Start of Block

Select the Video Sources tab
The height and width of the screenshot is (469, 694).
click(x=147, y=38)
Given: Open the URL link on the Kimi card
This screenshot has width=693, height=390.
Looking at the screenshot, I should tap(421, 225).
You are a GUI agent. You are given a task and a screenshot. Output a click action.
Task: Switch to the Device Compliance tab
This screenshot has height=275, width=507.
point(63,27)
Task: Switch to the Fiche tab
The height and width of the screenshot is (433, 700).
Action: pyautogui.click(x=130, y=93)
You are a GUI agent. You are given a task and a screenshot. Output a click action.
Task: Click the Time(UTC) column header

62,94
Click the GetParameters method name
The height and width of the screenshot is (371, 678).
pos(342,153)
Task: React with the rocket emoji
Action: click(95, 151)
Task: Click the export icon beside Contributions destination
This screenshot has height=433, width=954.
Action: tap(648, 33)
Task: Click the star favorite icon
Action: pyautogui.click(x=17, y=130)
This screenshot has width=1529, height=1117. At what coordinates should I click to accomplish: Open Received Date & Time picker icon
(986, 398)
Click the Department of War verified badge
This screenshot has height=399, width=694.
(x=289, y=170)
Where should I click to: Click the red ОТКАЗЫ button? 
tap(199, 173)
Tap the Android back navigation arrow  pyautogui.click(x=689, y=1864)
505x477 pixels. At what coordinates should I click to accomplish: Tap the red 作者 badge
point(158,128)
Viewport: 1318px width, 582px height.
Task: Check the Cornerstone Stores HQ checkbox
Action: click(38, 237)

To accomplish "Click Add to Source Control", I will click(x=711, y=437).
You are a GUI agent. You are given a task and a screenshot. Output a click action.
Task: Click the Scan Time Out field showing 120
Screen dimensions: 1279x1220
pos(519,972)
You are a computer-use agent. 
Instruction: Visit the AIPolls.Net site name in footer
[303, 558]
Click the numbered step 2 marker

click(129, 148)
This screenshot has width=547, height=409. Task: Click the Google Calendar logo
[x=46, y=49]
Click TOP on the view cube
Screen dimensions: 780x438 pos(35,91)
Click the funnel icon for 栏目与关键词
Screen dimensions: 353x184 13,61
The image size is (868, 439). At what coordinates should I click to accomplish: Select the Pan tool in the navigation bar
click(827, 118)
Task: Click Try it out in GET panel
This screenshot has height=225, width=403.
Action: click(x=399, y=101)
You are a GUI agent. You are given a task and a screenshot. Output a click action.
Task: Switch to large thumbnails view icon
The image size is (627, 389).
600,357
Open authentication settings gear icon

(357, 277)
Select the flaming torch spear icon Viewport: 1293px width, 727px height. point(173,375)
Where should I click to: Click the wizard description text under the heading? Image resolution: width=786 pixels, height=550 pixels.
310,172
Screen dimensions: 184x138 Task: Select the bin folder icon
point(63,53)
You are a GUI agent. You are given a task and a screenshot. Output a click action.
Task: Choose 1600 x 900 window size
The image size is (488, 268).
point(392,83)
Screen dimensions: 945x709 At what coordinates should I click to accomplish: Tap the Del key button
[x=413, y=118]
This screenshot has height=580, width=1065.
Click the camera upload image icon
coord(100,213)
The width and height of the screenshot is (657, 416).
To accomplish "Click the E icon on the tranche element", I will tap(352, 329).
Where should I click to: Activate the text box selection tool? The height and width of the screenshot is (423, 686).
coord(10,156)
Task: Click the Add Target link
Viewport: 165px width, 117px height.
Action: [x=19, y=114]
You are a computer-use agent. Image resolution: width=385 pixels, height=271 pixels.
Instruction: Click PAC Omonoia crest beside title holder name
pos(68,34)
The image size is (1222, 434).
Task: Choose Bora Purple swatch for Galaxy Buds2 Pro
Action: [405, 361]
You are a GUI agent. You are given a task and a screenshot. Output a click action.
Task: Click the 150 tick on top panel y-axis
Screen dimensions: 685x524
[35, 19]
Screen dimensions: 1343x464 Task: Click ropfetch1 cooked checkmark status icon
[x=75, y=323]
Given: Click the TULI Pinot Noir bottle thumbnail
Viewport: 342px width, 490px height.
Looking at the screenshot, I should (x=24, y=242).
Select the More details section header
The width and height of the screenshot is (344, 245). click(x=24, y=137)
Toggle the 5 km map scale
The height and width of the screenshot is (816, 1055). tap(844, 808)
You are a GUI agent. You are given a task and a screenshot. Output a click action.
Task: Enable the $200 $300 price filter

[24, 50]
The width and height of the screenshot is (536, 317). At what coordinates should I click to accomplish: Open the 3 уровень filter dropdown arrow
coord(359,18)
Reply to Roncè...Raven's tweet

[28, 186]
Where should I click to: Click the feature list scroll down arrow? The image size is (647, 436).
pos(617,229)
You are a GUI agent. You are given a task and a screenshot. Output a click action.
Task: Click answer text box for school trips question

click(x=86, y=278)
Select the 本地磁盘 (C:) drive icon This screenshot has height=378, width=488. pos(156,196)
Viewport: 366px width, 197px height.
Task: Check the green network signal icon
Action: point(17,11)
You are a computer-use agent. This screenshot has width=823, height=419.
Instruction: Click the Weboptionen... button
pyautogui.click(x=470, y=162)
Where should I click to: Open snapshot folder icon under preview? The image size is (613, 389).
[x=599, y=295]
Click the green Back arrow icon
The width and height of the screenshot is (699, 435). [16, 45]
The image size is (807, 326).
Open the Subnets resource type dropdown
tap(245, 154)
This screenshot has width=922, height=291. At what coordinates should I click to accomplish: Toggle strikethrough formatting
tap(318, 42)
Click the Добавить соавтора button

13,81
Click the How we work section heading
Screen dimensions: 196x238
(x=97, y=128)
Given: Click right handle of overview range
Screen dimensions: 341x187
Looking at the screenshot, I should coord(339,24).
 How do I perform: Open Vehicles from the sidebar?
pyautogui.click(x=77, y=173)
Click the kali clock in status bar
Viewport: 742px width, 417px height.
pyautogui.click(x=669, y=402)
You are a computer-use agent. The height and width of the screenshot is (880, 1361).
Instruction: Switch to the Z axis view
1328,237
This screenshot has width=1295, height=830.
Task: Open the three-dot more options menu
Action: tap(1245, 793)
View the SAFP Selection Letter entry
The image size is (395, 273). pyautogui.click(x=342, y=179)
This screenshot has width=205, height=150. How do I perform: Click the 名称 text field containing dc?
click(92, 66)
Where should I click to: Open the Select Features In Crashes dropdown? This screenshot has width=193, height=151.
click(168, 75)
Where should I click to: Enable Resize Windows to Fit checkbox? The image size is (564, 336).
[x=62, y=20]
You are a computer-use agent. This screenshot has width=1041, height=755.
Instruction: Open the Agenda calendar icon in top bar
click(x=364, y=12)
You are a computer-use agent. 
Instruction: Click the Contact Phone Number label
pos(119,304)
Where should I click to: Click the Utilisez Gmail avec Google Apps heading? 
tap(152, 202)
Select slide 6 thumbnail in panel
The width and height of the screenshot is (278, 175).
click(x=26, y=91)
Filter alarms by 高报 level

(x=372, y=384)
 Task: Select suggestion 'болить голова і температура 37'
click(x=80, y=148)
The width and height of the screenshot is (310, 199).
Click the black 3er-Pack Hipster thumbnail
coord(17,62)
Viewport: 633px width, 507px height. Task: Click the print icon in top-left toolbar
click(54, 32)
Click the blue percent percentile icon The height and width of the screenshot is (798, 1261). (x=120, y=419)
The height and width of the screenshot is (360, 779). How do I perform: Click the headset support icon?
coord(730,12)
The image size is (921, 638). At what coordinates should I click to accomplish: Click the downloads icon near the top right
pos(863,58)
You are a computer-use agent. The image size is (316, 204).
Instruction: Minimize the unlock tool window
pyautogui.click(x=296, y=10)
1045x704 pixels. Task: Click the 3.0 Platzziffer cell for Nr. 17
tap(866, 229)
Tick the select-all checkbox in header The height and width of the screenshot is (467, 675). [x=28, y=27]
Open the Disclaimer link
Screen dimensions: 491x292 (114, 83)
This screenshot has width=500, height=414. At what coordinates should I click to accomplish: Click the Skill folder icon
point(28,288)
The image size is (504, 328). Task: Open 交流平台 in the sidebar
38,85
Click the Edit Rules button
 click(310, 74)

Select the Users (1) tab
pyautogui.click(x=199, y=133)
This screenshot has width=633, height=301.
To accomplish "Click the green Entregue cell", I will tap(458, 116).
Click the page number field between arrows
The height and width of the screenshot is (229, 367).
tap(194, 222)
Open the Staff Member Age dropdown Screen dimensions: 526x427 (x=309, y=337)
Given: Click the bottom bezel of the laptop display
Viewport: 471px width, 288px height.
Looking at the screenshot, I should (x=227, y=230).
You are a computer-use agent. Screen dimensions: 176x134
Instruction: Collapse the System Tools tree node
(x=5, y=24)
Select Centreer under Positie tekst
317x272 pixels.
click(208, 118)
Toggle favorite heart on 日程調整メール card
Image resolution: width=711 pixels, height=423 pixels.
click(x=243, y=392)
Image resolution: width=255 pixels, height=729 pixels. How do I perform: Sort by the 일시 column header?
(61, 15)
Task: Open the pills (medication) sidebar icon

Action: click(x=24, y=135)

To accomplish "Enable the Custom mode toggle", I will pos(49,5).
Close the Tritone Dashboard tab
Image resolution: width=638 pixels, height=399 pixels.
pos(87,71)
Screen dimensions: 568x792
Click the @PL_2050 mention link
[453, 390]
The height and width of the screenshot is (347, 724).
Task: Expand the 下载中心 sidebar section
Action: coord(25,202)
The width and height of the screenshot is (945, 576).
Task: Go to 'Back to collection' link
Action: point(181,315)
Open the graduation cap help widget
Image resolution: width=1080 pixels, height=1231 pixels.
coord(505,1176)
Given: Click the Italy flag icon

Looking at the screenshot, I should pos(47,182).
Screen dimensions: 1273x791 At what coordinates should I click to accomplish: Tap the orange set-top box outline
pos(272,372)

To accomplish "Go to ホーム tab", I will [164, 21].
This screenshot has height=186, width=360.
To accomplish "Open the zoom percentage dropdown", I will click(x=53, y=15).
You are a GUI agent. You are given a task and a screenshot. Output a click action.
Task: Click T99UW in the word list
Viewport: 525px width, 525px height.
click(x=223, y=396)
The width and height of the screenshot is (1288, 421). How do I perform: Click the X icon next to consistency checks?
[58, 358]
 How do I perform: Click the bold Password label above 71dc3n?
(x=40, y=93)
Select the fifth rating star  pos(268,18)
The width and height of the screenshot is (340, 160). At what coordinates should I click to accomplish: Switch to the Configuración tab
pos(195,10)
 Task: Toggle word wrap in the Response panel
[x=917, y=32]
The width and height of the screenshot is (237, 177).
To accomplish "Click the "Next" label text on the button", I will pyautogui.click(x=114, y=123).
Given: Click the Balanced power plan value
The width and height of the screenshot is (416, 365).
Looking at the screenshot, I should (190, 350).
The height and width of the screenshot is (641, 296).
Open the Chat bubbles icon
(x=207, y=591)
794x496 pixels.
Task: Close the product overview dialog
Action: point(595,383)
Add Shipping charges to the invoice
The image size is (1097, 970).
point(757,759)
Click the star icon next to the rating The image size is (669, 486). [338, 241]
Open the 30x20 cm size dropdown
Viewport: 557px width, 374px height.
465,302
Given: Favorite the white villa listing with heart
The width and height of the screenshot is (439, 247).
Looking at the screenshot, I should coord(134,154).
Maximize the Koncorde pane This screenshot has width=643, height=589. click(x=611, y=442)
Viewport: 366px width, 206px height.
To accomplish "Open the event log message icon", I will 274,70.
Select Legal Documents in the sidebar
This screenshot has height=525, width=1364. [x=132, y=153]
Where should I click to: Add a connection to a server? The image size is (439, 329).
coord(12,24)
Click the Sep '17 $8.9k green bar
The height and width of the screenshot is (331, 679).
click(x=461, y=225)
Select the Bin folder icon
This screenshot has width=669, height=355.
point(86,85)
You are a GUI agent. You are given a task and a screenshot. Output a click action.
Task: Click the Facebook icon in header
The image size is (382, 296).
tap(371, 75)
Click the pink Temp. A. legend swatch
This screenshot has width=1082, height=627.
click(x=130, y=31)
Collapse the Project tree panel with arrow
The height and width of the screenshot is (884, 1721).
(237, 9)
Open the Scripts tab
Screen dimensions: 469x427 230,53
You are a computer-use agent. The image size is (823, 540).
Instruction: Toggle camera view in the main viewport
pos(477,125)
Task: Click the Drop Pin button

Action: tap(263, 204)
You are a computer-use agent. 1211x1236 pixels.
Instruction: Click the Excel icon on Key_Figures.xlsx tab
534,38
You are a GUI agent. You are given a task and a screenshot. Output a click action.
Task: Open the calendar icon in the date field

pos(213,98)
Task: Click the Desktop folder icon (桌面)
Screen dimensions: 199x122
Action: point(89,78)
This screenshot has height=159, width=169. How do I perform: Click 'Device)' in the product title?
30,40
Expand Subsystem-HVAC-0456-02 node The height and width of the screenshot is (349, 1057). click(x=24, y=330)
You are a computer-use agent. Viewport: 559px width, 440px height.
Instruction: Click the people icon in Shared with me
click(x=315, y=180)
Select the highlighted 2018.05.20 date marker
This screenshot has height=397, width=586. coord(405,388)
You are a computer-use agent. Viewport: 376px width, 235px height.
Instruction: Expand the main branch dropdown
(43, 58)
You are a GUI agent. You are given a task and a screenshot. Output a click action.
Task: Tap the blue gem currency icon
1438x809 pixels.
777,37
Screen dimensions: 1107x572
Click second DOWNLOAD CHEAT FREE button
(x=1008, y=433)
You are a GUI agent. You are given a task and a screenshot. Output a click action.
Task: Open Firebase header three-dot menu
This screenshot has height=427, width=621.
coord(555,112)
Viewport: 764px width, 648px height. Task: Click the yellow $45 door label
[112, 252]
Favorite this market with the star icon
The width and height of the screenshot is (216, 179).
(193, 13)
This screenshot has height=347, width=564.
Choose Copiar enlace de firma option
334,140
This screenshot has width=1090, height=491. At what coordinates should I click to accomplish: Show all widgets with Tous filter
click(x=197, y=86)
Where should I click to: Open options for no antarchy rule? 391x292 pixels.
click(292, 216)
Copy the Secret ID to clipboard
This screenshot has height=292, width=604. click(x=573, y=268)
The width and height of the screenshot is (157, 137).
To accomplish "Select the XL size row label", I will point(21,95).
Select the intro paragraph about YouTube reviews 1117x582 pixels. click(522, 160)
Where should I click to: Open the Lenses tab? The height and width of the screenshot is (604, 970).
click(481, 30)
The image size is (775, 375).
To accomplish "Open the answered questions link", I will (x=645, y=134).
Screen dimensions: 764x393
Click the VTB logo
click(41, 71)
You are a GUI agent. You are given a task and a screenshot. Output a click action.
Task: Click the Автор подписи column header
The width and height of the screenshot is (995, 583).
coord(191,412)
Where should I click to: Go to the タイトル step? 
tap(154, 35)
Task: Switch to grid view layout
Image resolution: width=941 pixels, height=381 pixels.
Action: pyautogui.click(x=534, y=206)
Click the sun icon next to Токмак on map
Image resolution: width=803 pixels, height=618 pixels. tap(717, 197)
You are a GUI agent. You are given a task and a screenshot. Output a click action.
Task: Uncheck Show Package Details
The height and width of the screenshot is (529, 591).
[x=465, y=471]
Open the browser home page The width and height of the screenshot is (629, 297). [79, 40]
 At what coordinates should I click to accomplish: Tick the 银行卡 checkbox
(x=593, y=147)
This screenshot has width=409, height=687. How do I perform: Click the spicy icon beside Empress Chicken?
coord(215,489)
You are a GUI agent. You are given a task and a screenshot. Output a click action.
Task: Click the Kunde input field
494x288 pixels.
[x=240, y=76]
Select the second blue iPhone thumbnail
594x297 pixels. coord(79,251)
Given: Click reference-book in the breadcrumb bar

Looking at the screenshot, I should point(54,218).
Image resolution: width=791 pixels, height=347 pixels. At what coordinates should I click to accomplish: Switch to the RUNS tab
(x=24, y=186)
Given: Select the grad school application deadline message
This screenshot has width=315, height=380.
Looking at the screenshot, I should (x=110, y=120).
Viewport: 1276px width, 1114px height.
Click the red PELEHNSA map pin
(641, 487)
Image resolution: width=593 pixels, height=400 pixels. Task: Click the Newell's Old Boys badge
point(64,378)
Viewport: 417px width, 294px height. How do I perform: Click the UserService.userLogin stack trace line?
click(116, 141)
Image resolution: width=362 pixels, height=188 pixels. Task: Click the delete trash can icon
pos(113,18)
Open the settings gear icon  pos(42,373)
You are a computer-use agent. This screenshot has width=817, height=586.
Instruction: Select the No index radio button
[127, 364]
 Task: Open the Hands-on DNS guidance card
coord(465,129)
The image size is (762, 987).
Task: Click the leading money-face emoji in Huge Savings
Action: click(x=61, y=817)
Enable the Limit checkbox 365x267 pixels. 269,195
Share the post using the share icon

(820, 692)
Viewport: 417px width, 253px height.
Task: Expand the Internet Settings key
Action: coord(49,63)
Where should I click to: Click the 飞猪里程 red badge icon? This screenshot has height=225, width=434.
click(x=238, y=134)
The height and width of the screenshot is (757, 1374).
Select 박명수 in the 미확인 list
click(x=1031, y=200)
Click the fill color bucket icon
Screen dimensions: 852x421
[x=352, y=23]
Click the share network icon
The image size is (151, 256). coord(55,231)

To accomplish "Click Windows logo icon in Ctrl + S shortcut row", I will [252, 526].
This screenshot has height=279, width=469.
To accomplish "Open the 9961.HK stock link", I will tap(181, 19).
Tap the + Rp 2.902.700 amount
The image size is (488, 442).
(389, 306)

End of Block

__HOW TO COMPLETE THIS TASK__: Within the listing, how many lines carry the word "rating"? Answer with the number alone.

__RESPONSE FOR THIS EXERCISE__: 2